#### EXERCISE DIRECTIONS
Only the lines below starting at the one that contains "FOGSZABALYZO (110, 49)" and ending at the one that contains "SZAJAPOLAS (42, 49)" are to be reproduced, exactly and with both ends kept.

#### INFORMATION GIVEN
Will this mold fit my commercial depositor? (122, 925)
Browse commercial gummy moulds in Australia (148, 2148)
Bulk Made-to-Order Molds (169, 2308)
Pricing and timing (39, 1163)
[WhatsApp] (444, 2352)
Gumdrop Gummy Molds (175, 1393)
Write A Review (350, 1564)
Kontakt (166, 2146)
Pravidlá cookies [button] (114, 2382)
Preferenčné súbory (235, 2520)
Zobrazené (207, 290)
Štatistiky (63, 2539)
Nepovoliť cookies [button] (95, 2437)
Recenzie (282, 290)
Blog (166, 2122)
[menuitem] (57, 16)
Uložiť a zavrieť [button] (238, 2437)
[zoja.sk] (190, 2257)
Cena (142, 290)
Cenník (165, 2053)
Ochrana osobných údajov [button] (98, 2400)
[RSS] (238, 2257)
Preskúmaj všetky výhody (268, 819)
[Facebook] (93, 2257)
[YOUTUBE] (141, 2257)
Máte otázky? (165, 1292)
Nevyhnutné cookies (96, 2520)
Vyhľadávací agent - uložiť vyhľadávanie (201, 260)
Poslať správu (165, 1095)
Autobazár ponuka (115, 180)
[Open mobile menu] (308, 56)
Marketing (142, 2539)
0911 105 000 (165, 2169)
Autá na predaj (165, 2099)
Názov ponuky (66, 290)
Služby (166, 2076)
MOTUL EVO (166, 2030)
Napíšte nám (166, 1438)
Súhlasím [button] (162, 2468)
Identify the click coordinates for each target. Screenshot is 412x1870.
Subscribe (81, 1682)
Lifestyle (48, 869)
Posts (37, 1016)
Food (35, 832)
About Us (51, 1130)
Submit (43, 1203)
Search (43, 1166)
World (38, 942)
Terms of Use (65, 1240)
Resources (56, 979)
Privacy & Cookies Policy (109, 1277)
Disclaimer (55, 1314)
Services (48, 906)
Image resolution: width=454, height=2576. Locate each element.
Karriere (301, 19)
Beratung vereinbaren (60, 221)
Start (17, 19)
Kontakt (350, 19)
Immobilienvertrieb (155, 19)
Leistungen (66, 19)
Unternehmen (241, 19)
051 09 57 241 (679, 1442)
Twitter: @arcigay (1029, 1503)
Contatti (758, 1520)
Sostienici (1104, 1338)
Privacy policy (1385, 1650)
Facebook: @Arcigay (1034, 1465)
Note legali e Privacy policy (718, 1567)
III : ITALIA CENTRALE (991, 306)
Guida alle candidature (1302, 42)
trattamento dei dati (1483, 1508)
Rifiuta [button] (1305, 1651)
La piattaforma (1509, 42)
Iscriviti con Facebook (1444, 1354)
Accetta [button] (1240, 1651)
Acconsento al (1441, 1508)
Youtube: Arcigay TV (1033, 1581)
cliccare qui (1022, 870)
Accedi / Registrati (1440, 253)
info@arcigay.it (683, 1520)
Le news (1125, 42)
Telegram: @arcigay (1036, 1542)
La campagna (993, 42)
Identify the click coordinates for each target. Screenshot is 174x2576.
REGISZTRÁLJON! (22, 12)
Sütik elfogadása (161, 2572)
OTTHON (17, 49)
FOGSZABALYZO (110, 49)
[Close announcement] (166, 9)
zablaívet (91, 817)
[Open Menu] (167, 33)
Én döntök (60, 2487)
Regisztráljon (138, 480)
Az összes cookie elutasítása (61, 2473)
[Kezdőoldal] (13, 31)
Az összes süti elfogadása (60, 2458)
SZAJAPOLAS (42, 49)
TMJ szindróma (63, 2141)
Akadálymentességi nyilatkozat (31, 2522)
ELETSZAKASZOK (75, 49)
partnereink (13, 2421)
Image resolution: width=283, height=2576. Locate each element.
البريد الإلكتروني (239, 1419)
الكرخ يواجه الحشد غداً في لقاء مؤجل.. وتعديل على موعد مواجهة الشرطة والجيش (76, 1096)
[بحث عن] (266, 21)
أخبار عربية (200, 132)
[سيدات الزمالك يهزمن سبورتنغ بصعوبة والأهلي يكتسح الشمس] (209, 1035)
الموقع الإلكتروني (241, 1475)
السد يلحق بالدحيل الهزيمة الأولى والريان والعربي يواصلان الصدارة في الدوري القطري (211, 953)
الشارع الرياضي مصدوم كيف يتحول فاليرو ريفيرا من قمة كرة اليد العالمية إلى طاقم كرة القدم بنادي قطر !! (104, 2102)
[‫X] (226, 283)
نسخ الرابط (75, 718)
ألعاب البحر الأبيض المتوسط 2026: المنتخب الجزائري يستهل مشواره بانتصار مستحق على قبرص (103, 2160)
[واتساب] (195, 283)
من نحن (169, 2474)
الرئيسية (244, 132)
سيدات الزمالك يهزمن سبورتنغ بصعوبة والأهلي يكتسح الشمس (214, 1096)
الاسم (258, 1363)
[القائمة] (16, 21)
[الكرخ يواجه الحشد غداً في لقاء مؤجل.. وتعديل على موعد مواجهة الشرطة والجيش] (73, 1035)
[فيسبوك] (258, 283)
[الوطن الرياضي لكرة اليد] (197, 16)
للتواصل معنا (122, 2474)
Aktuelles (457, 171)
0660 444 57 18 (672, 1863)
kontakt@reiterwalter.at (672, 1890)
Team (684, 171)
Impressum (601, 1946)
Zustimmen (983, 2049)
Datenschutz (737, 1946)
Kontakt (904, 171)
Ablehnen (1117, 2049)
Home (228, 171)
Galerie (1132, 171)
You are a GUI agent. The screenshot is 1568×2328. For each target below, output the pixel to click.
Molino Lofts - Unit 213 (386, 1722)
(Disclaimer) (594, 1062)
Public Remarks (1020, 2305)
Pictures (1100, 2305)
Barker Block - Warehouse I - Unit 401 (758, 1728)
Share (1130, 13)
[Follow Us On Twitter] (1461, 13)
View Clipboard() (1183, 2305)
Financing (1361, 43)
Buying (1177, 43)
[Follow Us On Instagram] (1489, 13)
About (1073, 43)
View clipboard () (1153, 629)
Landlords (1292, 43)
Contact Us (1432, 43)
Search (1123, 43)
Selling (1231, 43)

#### TASK RESPONSE
FOGSZABALYZO (110, 49)
[Close announcement] (166, 9)
zablaívet (91, 817)
[Open Menu] (167, 33)
Én döntök (60, 2487)
Regisztráljon (138, 480)
Az összes cookie elutasítása (61, 2473)
[Kezdőoldal] (13, 31)
Az összes süti elfogadása (60, 2458)
SZAJAPOLAS (42, 49)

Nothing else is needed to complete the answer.